Supplied entries
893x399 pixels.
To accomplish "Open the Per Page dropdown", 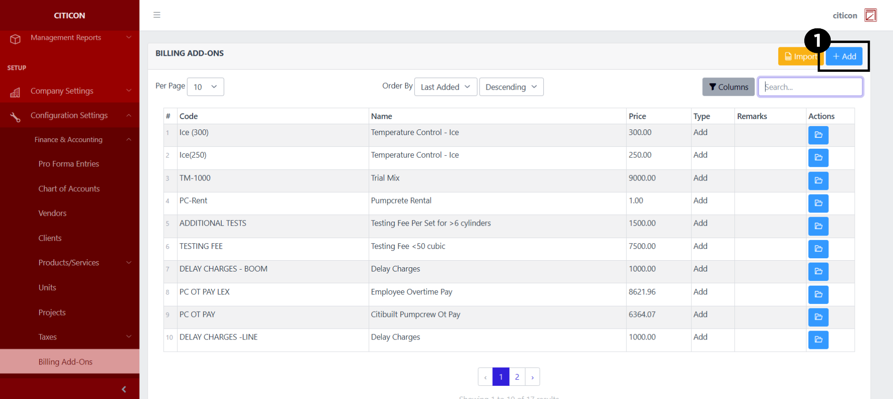I will [x=205, y=87].
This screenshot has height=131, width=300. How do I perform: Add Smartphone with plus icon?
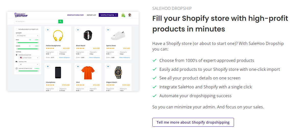[x=48, y=67]
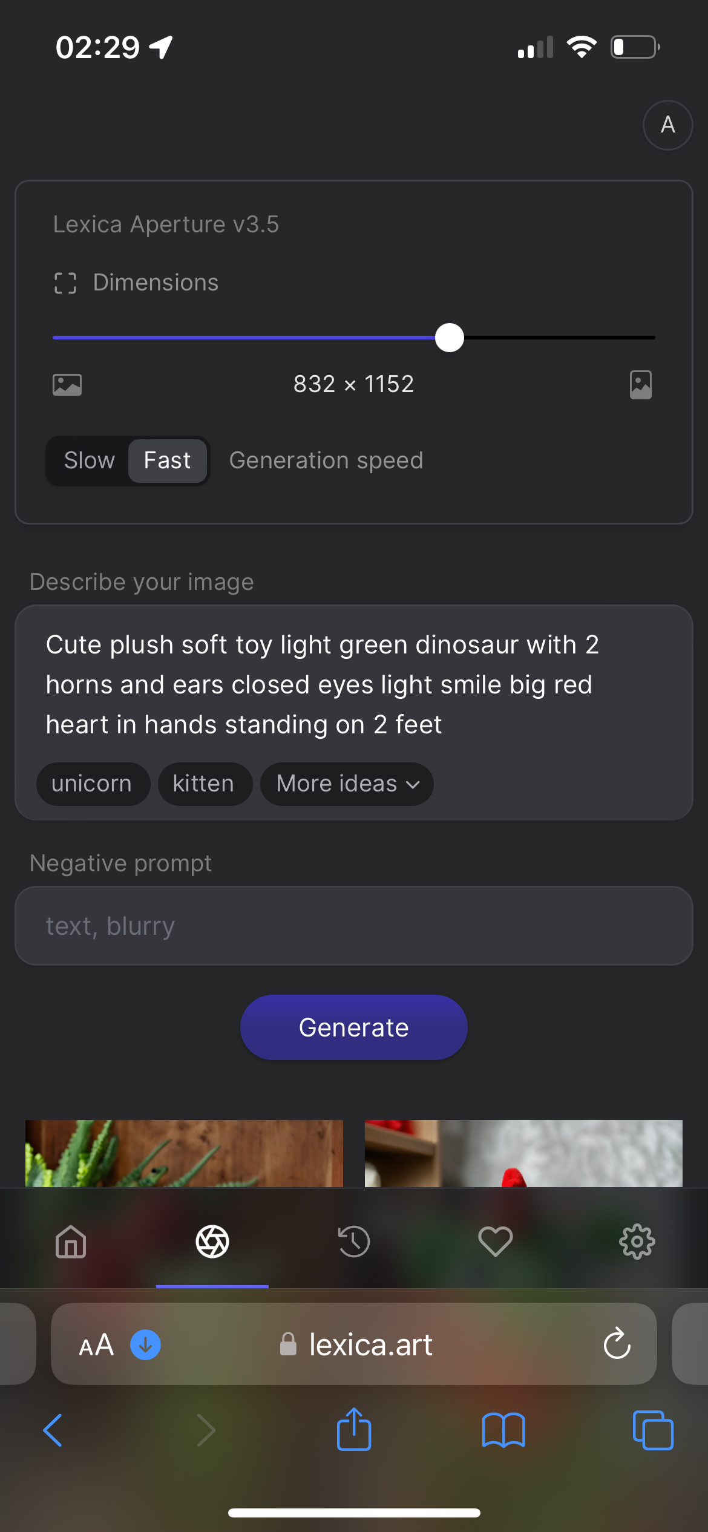Tap the landscape image icon beside slider
The image size is (708, 1532).
[67, 385]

Aim of the task
Restate exactly, and only, the lines from the one that holds "This screenshot has" down to the last line of the material above. Omit the pictures.

Result of the exercise
This screenshot has height=131, width=300. How do I perform: Add Smartphone with plus icon?
[x=48, y=67]
Tap the landscape image icon beside slider
The image size is (708, 1532).
[67, 385]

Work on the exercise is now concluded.